_DIRECTIONS FOR THIS TASK:_ Everything in the listing except the pictures should be written out exactly.

_INFORMATION GIVEN:_
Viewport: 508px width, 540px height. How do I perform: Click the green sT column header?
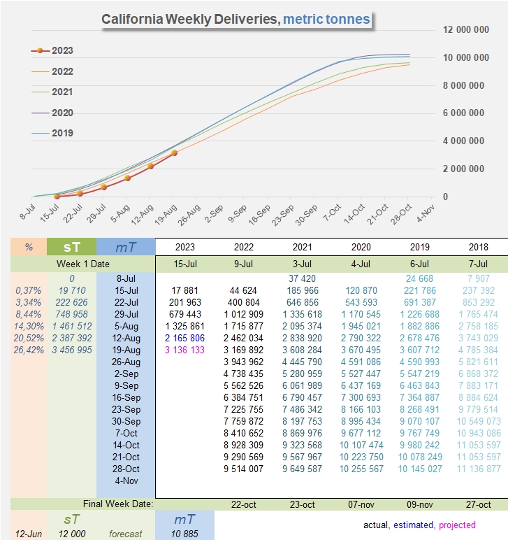(71, 247)
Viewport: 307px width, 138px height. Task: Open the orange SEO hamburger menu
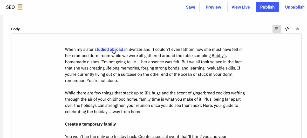pos(20,7)
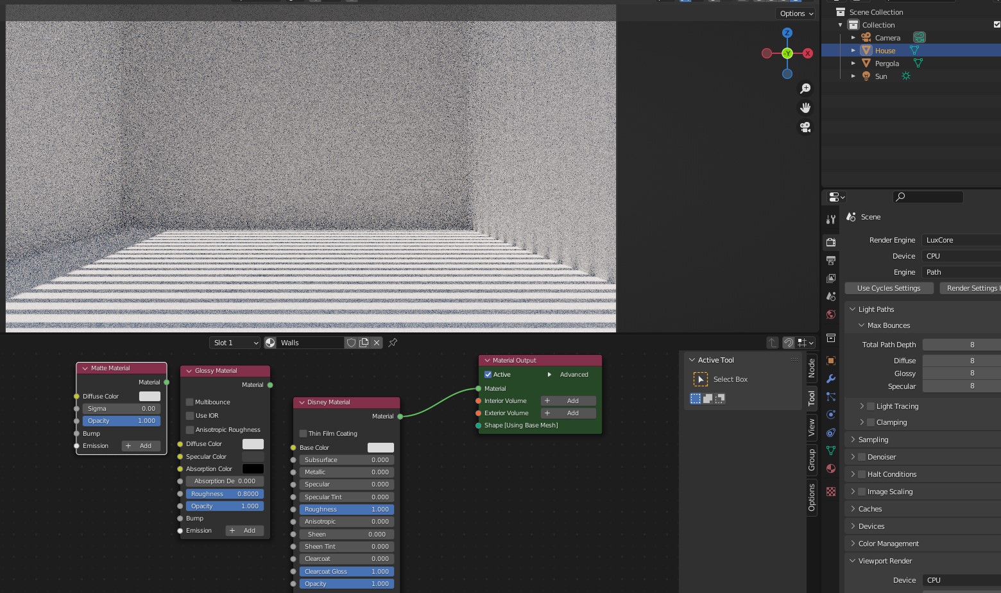Switch to the Node sidebar tab
The image size is (1001, 593).
pos(812,368)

_ANSWER TO THE EXERCISE:_
Viewport: 508px width, 540px height. How do I perform: Click the green sT column header?
(71, 247)
Viewport: 307px width, 138px height. Task: Open the orange SEO hamburger menu
pos(20,7)
Switch to the Node sidebar tab
The image size is (1001, 593).
pos(812,368)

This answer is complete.